Joining up the dots.... with Fully Managed EDR
We have the award-winning Overwatch XDR solution in our offshore SOC that is delivering actionable information to our clients on their cyber posture, and we can now deliver a fully managed Endpoint Detection & Response solution to complement it.
For those not familiar with EDR, it is the evolution of legacy antivirus solutions. In the same way that our Overwatch XDR platform has leapfrogged SIEM solutions, EDR will help gain visibility into malicious activity on endpoints, as well as stopping them in their tracks.
How does EDR work?
Endpoint detection and response is broadly defined by three types of behaviour.
Endpoint management. It records endpoint data, then store that data in a separate location for analysis now or in the future.
Data analysis. EDR is able to interpret raw telemetry from endpoints and produce endpoint metadata we can use to determine how a previous attack went down, how future attacks might go down, and actions that can be taken to prevent those attacks.
Threat hunting. EDR scans for programs, processes, and files matching known parameters for malware. Threat hunting also includes the ability to search all open network connections for potential unauthorised access.
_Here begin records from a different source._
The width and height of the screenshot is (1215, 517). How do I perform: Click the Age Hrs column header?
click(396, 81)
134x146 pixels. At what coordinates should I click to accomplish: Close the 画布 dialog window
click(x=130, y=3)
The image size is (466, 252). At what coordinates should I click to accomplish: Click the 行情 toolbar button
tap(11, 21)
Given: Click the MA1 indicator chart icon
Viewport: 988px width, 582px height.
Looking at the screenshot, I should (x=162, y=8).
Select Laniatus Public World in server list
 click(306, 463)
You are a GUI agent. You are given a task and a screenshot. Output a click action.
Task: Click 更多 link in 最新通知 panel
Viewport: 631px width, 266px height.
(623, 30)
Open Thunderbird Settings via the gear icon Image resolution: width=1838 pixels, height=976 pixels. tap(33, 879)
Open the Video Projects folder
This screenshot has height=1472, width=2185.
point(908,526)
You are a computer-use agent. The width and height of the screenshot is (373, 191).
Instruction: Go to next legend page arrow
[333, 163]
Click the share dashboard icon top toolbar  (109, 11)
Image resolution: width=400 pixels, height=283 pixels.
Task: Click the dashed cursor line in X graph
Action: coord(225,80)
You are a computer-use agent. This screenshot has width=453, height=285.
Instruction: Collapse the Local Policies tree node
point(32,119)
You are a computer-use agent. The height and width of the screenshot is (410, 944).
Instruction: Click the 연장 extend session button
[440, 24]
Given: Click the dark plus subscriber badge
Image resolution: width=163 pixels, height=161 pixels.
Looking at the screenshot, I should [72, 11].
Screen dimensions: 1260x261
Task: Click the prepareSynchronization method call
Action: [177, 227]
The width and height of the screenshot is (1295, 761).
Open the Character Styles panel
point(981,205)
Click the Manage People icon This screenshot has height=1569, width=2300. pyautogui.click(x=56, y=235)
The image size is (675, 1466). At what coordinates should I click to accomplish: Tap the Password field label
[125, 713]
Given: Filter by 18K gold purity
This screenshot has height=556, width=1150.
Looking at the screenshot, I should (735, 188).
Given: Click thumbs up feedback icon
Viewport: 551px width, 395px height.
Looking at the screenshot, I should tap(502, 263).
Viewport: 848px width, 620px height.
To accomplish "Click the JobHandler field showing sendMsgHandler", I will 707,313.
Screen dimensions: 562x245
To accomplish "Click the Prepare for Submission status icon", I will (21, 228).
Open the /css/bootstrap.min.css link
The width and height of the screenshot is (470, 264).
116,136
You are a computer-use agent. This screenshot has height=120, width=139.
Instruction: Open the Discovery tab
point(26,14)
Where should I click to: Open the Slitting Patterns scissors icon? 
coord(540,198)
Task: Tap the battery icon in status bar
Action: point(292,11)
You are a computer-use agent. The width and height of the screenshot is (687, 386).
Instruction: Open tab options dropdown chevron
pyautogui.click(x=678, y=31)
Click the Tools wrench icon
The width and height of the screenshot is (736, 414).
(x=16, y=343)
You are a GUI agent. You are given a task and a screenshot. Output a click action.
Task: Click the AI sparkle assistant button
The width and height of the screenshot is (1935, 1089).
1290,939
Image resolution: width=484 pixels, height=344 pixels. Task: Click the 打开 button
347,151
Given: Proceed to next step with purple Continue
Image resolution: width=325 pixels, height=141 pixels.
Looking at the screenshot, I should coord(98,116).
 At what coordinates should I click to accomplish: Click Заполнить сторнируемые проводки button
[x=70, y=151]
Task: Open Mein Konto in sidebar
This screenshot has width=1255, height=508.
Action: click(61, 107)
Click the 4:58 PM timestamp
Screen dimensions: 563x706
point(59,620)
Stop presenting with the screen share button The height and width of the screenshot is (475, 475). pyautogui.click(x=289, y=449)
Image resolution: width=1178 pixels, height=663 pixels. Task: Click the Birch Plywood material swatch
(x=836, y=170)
Firstly, crime is moving online, with reports including a 40% increase in ransomware attacks in Q3 of 2020 alone! Traditional antivirus has the same issues that traditional SIEM solutions have, they just don't work in today's sophisticated cyber world.
Why Fully Managed?
Because let's face it you've got more important things to do with your time, but must ensure all endpoints that are accessing your data are fully protected. With increased working from home, with either corporate or staff computers, your data sits outside of perimeter defences but still needs protecting.